T: I had initially heard about this film while reading an article about all the upcoming summer Netflix releases and what had initially caught my attention was the divisive opinions about how this film should have been released. Even now, having watched the film, I find myself delving into the differing opinions – and ultimately – into the heart of the matter: small screens vs. big screens and the future of Netflix.

To save you from a tangent, I will instead focus on the heart of this post: Okja. The title character refers to a genetically modified superpig raised in the mountains of South Korea by her beloved friend and caretaker, Mija. First and foremost, this is, most definitely, a movie for animal lovers. Reminiscent of a Miyazaki film, the strangeness of the film readily goes ignored as you cannot help but love the characters – both real and imagined. Mija, though young and small, proves herself to be resourceful, brave, and cunning – essentially she’s the totally badass female character the world needs right now. And some of my favorite moments from the film were merely when Mija and Okja were exploring the vast South Korean wilderness. It was those stunning, yet simple, moments that provided a visually-exploratory experience that kept me captivated during what became the ‘slower’ parts of the movie.

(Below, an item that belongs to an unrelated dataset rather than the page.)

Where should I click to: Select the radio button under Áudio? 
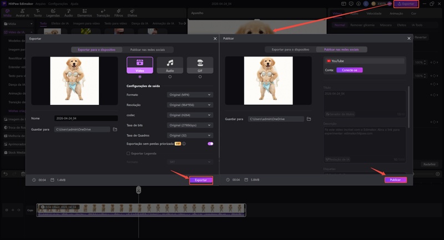coord(170,77)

And on the topic of characters, director (Bong Joon-ho) and the entire cast do a masterful job of exploring complex characters that somehow transform from something cartoonish into 3-dimensional. Sure Tilda Swinton is the head of an evil agrochemical company (the fictionalized Mirando company that is eerily reminiscent of the very real Monsanto company) that wants to brutally kill the beloved pets of 14 year old South Korean girls, but there are moments you find yourself pitying her (an uncomfortable experience but a necessary one nonetheless). Jake Gyllenhaal perfectly plays a washed-up, has-been TV personality, but coaxes a fine line between haplessly pathetic and terrifyingly masochistic. And Paul Dano – an indie darling – does an extraordinary job of heading up the ALF (Animal Liberation Front) and gives such a compelling performance that you’re not entirely sure if he is as compassionate as he claims or rather an extremist on the brink of an emotional breakdown.

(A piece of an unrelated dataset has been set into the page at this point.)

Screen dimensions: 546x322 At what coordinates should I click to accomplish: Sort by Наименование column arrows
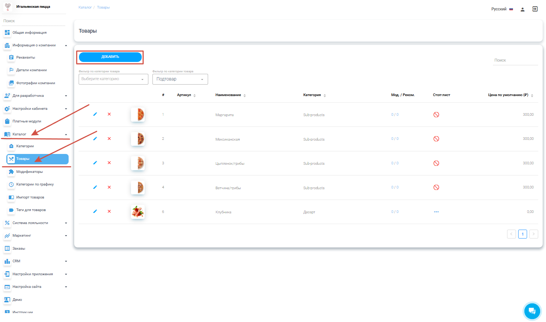click(245, 95)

But this is why we need these films! (I promised I save you from the tangent, but I cannot help myself). Bong Joon-ho (and Netflix) has given the world a film that – though tonally is somewhat irregular and conceptually is somewhat strange – defies our traditional viewing experience. And though I know there will be people who will balk at its strangeness, it is those qualities that I find most compelling. It is the strangeness that allows for the allegorical exploration of a very real, very terrifying topic – genetically modified foods and ethical food consumption. And though the allegory is quite obvious (as most fables are), it is nonetheless both a necessary and satisfying one. Seriously, the last fifteen minutes will have you in a state of existential warfare about your own social, moral, and ethical responsibilities. And in that, the small screen (and in the eyes of millions of Netflix users) is exactly where this film needs to be.

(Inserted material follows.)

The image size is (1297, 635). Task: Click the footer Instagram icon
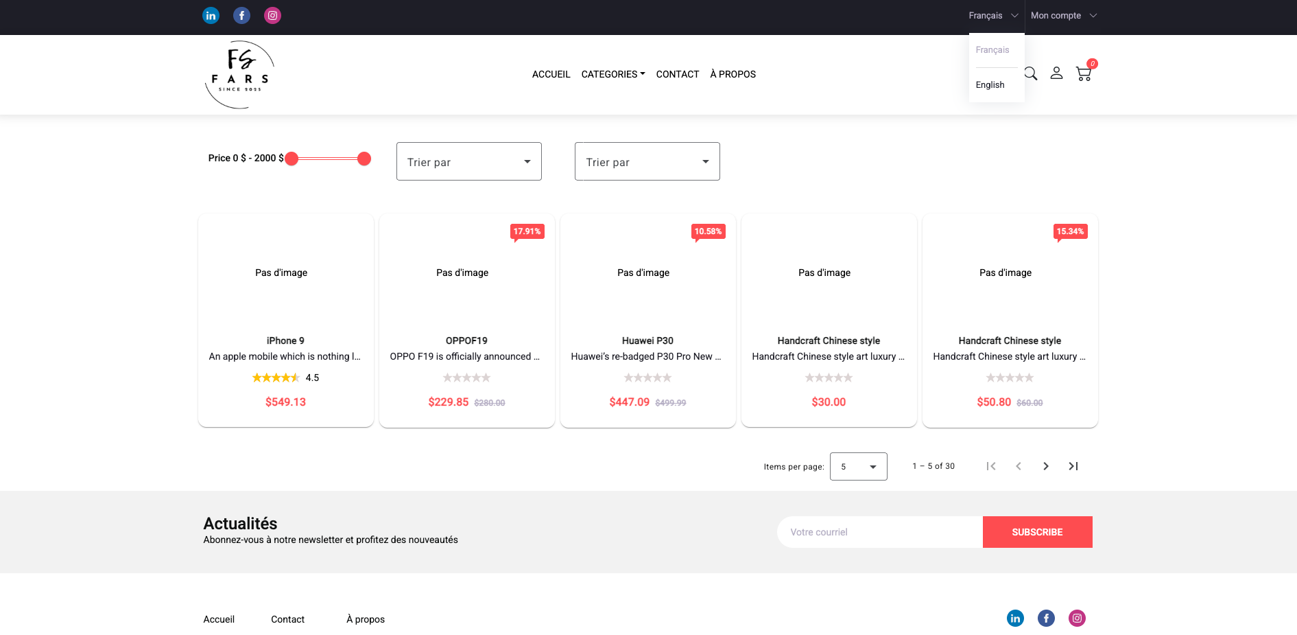[x=1077, y=619]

RV: Not to be too repetitive here, but Twizzler and I could not agree more about this movie. It is the definition of how even a flawed movie can still pack an emotional punch that can resonate with you for weeks after your initial viewing. The film has heart, but I could definitely do without some of the more tonally awkward moments of the film. Right after Okja is reunited with Mija, there is a scene where they are being chased and then Okja starts shooting poop at the people chasing them. I expect poop humor in a kids film, but by the third act, no could say this was even close to a kids film. I understand that the director is using childish jokes to set the viewer off guard for some of the later more gruesome scenes (like the rape scene); however, every childish gag in the film still felt incredibly forced. That being said, Okja’s childishness is easy to overlook because of the movie’s excellent ending more than makes up for any of the film’s prior sins. Even a bacon-loving Ron Swanson might evaluate his diet after watching this film’s terrific climax.

4 Twizzlers: This little piggy loved this movie.

4 Red Vines: This film brings home the bacon.